It’s that time of year when you may hear your friends and family vowing to eat better for 2015.  But who needs trendy “paleo” diets or post-indulgence rounds of pepto-bismol when you can consult a seventeenth-century manuscript instead?  Among the Spencer Research Library’s collections is a volume labelled “Elizabeth Dyke her Booke of Recaits 1668,” which contains approximately 725 medicinal and culinary recipes (or “receipts”).  There you’ll find these two succinct lists of things “good” and “ille” for the stomach:

List of "Things good" and "ille" for "the stomack" from a seventeenth century book of receipts.

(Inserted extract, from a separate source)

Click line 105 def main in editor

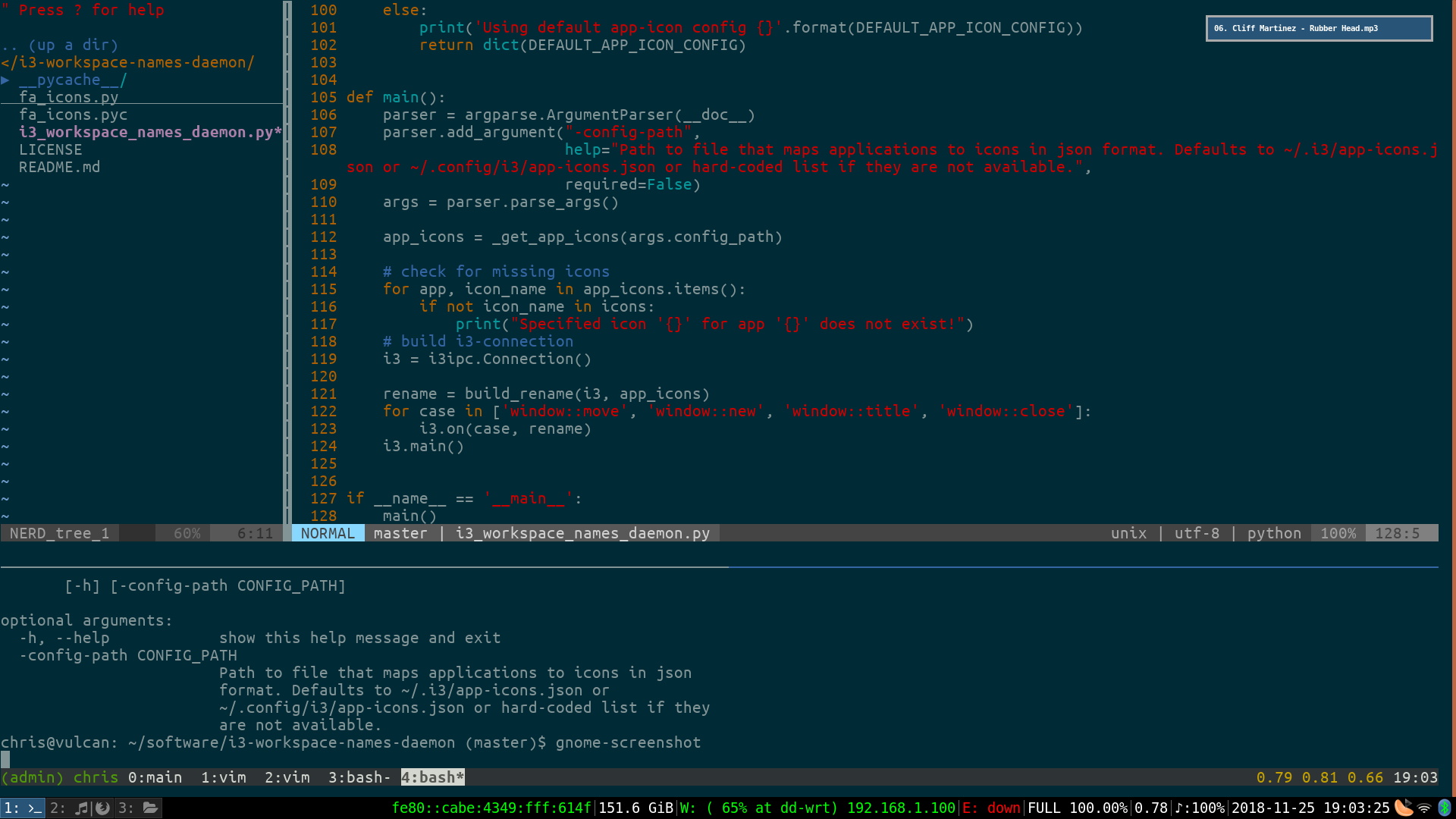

Parsley and sage advice?: Dyke, Elizabeth. “Things good for the Stomack” and “Things Ille for the Stomack.”
Booke of Recaits [Receipts]. Great Britain, circa 1668. Call Number: MS D157. Click image to enlarge.

According to the manuscript, calamint, sage, and standing after eating meat are all beneficial, while “all sweet things,” “fryed meats,” eating “meat upon meat” (pace Dr. Atkins), and eating “to[o] many dishes at one time” can lead to digestive disorder.

Of course, some of the volume’s recipes are acquired tastes (see the instructions for black sheep’s pudding below), so you may want to take its advice with a grain of salt!

Opening in the Booke of Recaits featuring a recipe for Black Sheep's Pudding

“To make black sheeps pudings.” Book of Recaits [Receipts]. Great Britain, circa 1668. MS D157. Click image to enlarge.